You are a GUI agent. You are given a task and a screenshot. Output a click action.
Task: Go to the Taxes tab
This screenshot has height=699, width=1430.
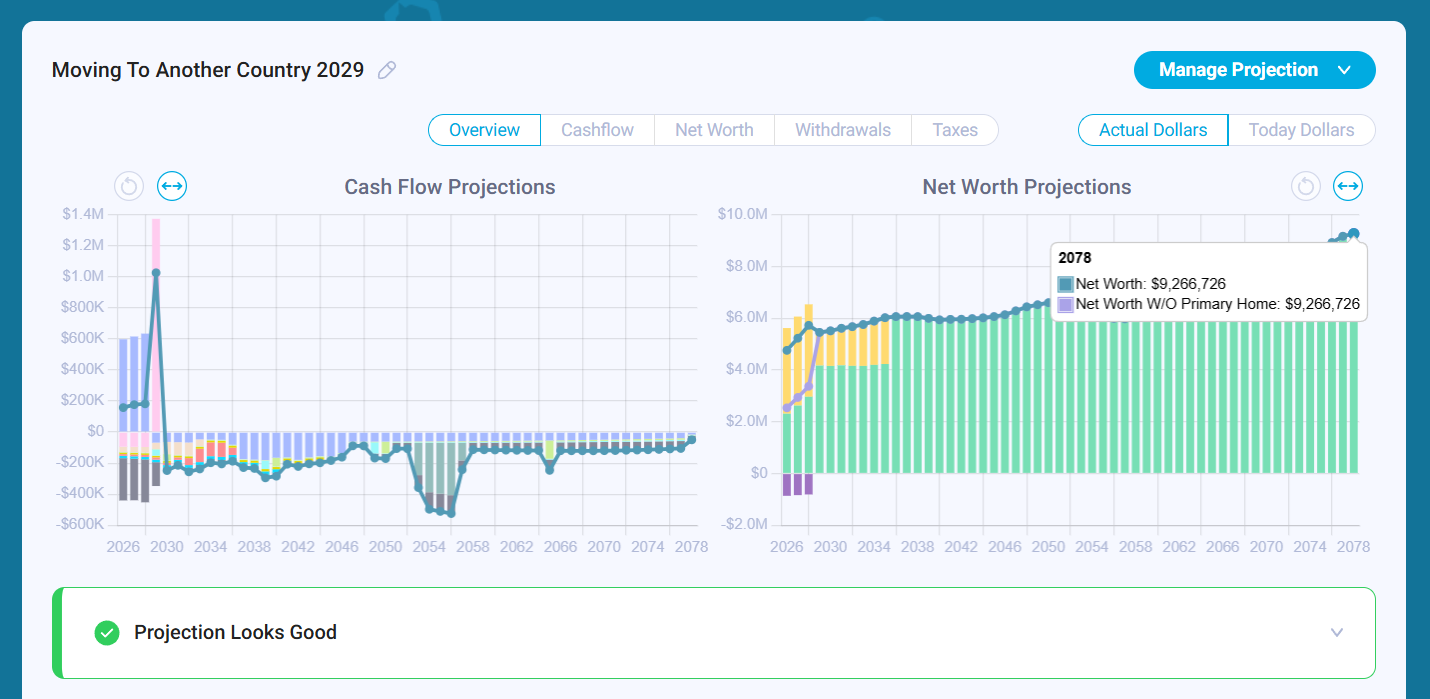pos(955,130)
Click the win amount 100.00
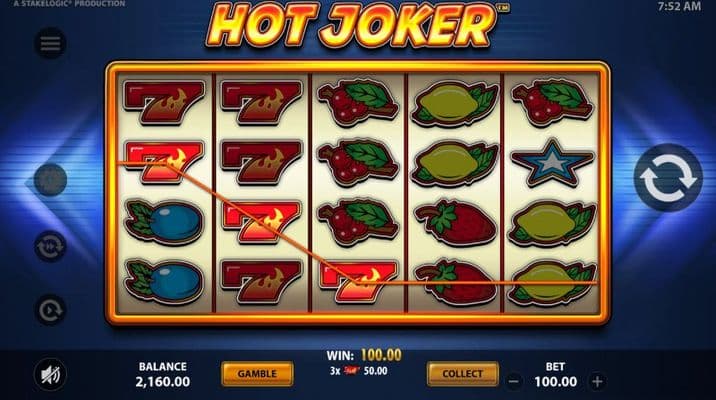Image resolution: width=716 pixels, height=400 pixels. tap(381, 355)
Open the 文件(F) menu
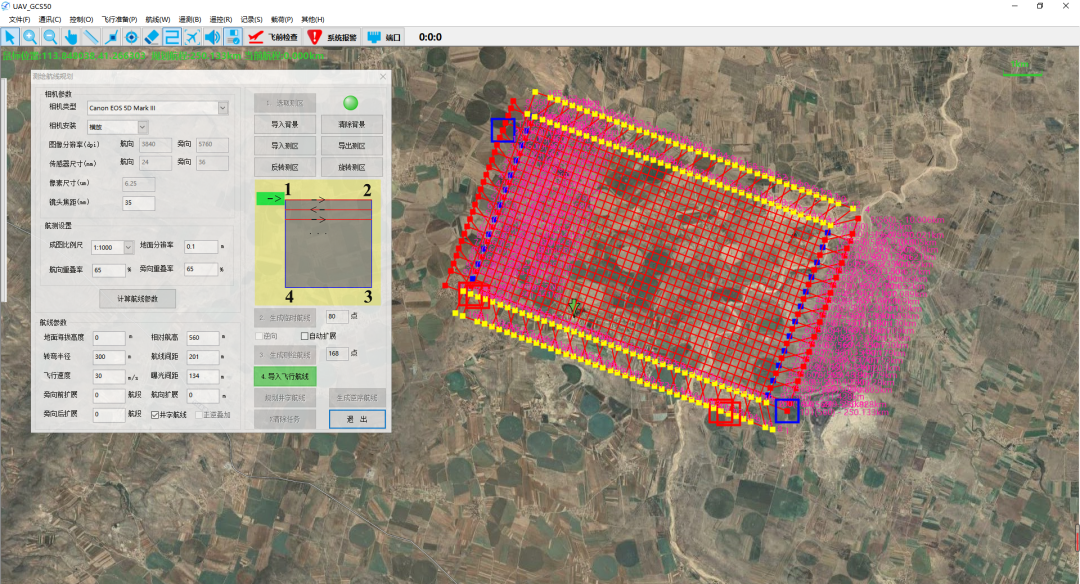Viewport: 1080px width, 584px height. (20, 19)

──────

(DIRECTION)
Copy the text lines of the records above word for word, and leave out the pictures.

(THE COMPLETED TASK)
You are a GUI agent. You are given a task and a screenshot. Output a click action.
Task: Go to the Taxes tab
This screenshot has height=699, width=1430.
pos(955,130)
Click the win amount 100.00
Image resolution: width=716 pixels, height=400 pixels. tap(381, 355)
Open the 文件(F) menu
Viewport: 1080px width, 584px height. (20, 19)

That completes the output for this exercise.